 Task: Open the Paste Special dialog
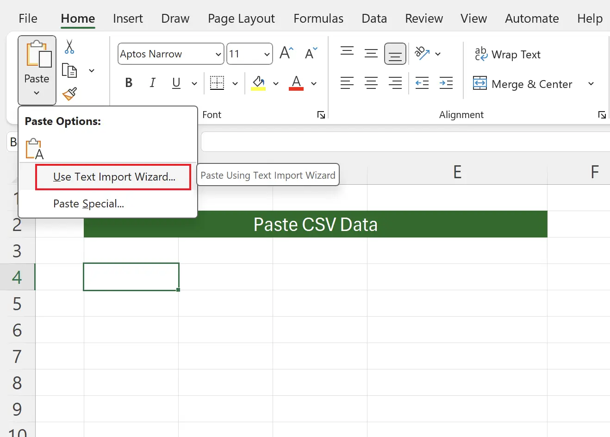point(88,204)
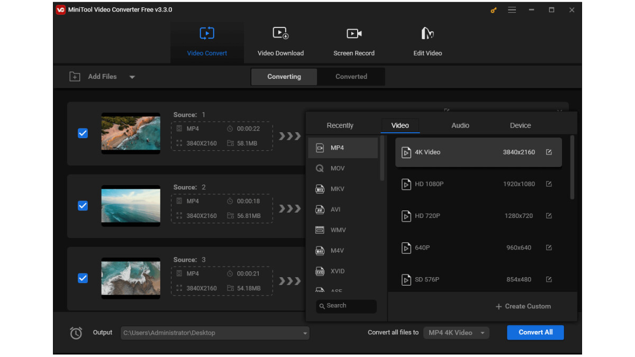Open the hamburger menu in title bar
This screenshot has height=357, width=635.
[512, 10]
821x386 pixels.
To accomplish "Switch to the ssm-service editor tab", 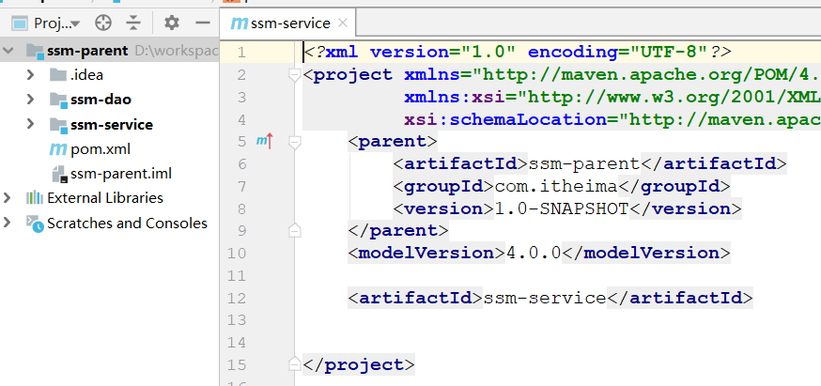I will pyautogui.click(x=287, y=23).
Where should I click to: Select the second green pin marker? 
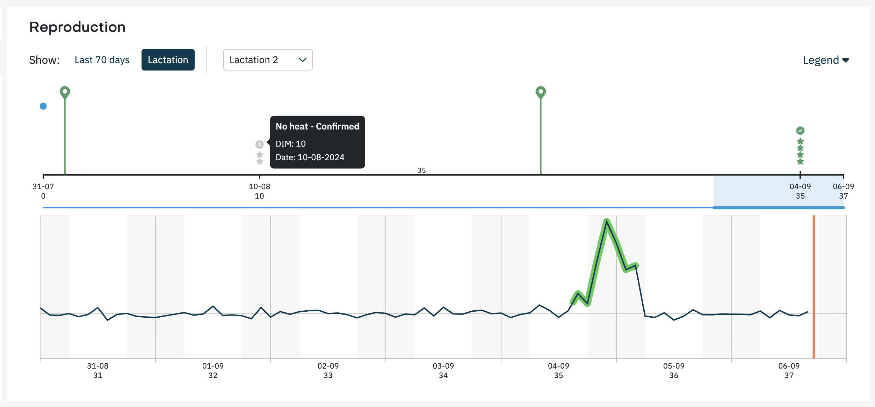coord(541,93)
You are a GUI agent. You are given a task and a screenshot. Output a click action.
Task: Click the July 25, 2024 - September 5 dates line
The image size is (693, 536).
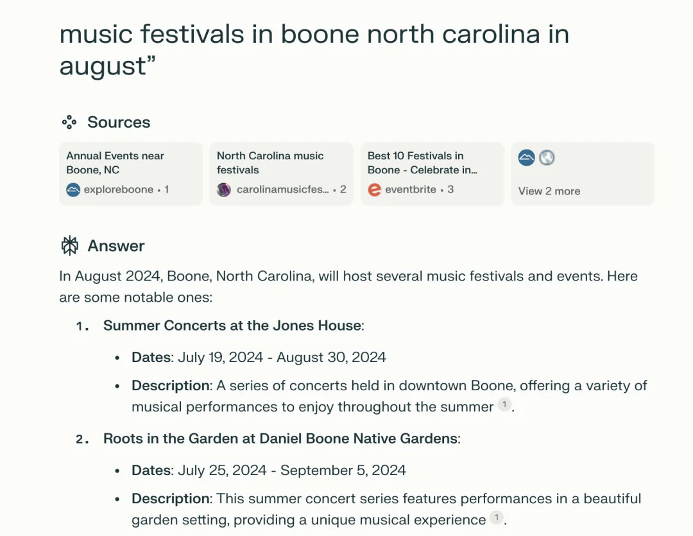(x=269, y=470)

- **Problem**
Extract exactly the lines from the one containing "Where should I" through the last line of the records above, both included, and leave out the pictures.

- **Response**
Where should I click to: Select the second green pin marker? 
coord(541,93)
You are a GUI agent. You are given a task and a screenshot. Output a click action.
Task: Click the July 25, 2024 - September 5 dates line
The image size is (693, 536).
(x=269, y=470)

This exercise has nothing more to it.